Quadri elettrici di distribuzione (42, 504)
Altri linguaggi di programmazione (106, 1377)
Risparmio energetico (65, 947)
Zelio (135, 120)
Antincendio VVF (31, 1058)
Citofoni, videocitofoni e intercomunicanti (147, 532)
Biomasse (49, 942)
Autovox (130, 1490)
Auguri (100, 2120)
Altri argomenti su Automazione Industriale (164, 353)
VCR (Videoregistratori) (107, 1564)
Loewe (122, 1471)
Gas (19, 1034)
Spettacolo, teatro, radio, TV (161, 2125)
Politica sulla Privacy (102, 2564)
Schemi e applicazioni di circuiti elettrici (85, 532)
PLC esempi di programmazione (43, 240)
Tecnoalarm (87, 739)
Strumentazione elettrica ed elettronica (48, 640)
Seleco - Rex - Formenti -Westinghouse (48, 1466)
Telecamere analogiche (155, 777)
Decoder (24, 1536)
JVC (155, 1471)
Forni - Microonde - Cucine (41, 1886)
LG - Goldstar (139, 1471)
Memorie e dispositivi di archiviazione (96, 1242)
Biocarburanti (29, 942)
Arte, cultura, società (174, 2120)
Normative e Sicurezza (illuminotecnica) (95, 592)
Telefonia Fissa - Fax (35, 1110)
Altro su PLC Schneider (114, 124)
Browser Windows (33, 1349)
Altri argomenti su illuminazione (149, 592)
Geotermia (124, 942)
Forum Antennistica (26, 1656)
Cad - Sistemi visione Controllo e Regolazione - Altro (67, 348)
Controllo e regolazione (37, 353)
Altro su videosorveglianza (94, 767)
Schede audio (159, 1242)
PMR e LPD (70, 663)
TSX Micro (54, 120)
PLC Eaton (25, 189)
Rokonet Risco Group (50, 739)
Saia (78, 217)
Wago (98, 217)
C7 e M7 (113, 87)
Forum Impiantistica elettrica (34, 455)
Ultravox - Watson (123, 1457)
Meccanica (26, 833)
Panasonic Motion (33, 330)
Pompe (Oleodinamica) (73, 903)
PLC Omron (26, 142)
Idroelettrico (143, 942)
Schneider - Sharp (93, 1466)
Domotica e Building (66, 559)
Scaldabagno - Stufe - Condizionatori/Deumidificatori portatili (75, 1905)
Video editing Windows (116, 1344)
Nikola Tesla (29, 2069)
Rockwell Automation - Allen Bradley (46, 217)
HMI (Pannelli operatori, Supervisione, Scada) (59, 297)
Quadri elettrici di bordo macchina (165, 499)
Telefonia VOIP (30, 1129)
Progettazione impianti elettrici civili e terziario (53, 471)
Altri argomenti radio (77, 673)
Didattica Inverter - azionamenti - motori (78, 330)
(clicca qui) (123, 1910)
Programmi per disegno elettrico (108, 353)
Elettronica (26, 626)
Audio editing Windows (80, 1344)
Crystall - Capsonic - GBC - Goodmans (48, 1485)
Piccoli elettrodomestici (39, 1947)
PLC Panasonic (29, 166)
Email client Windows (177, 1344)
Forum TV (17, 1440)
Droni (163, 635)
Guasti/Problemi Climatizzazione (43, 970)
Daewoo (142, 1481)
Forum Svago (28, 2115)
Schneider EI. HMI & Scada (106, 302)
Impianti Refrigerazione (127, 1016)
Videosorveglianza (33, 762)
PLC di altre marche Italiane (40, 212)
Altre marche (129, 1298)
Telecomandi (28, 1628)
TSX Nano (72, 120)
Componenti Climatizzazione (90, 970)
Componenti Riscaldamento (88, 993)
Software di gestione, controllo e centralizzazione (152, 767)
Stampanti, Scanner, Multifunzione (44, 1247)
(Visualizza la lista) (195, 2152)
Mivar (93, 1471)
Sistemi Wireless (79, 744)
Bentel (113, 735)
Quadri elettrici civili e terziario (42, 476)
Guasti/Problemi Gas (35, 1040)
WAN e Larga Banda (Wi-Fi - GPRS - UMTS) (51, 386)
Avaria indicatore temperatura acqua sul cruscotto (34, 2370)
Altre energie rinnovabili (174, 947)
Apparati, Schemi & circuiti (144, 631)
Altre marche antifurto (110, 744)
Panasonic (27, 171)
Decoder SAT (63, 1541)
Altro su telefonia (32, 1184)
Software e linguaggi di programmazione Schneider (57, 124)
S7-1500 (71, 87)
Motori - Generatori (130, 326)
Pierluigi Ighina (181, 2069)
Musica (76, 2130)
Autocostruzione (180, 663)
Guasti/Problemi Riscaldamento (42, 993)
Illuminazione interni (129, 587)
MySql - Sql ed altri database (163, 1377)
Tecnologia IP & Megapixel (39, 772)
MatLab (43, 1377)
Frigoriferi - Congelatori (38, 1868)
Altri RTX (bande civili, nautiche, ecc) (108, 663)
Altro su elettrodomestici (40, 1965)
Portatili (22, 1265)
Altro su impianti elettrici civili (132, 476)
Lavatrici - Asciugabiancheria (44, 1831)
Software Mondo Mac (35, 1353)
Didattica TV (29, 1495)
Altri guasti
== == ==
# Assignment
Going through the listing above, count every line in which the word "Windows" occurs, and state only the count.

# Final answer
4